Summary of publication
Evaluating the changes to the lives of rural women made possible by the Bangladeshi Government's gender focused school subsidy scheme is an Australian Development Research Awards Scheme (ADRAS) research project, awarded under the last ADRAS round in 2012. A Research team from the University of Kent and the University of Malaya undertook the project from April 2013 – October 2016.
Bangladesh launched a nationwide incentive scheme during the 1990s, the female secondary school assistance program (FSSAP), which created new educational opportunities among younger cohorts of Bangladeshi women. This ADRAS project investigated whether secondary school completion improved women's market participation and had an intergenerational impact. The project also considered the extent to which social customs such as the practice of purdah and early marriage still impact upon women's lives at a time when it is becoming a norm for adolescent girls to attend secondary school throughout the country. The research found that:
- Women face multiple socio-economic barriers - removing a few such as lowering the burden of a large family, improving access to schooling and increasing social acceptability of outside mobility in rural Bangladesh have not been sufficient to widen the range of women's life choices.

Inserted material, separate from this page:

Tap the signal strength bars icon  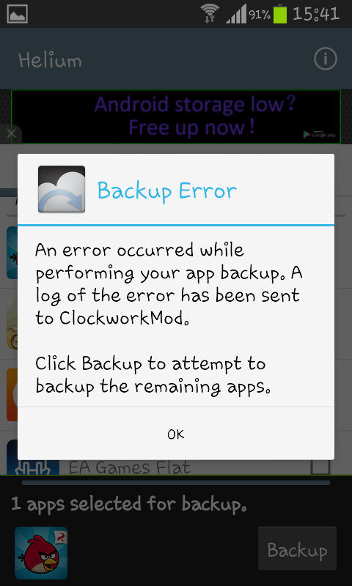[x=236, y=15]
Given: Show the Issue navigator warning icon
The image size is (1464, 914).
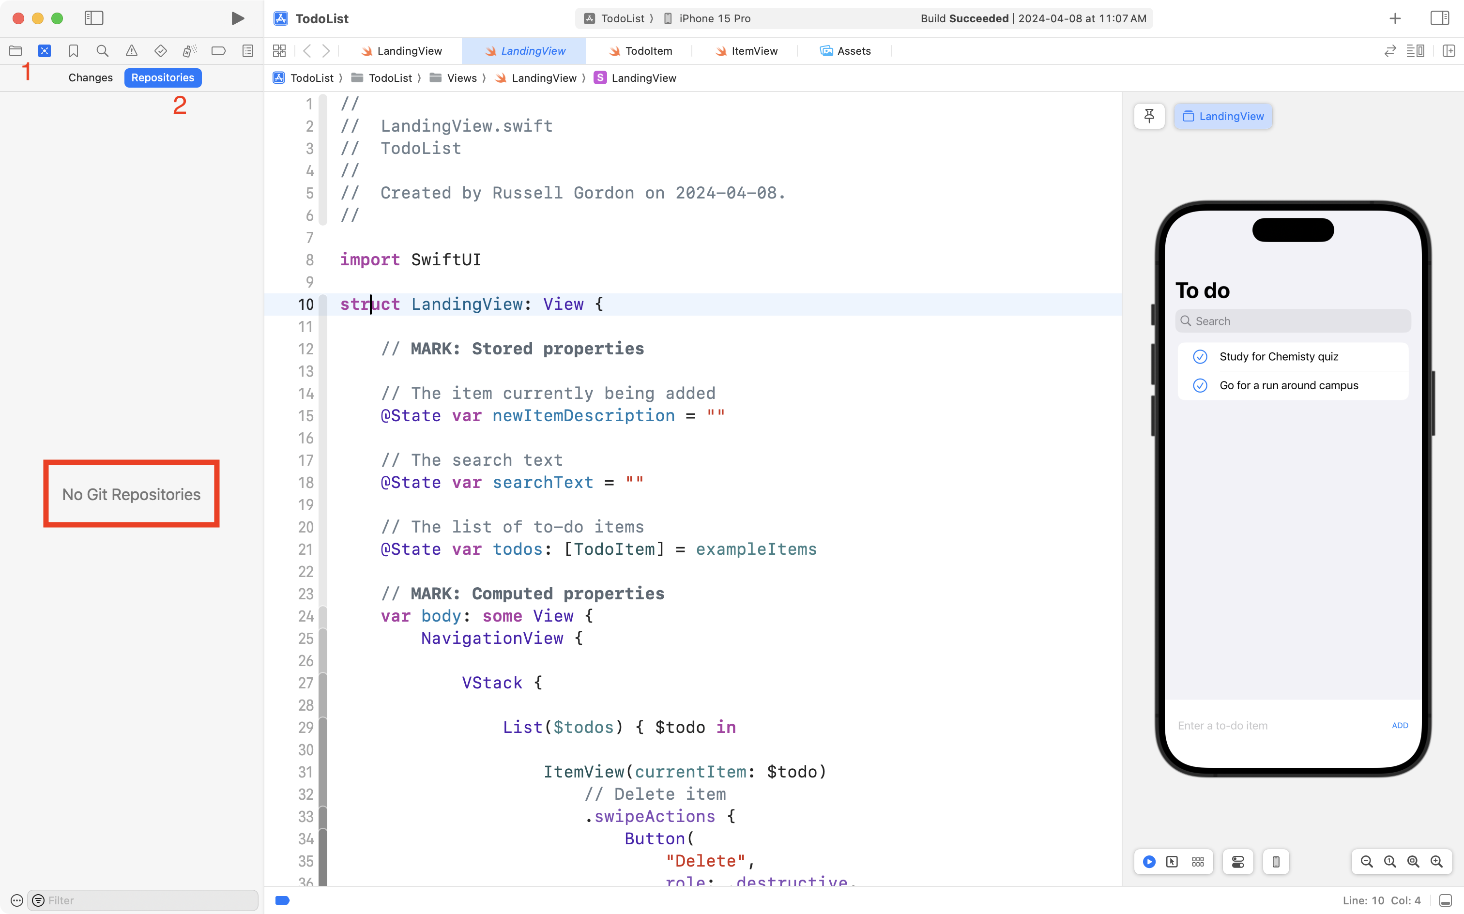Looking at the screenshot, I should (132, 51).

- New interventions (e.g. designing adolescent development programs) are needed to end child marriage and help retain girls in schools.
- Parallel improvements in social development - rural poverty reduction and children's rights - are needed to avoid the unintended adverse impact of low-wage readymade garments (RMG) factory on girls' schooling.
- Creation of employment opportunities, free of social stigma, is critical to increasing women's participation in the formal economy.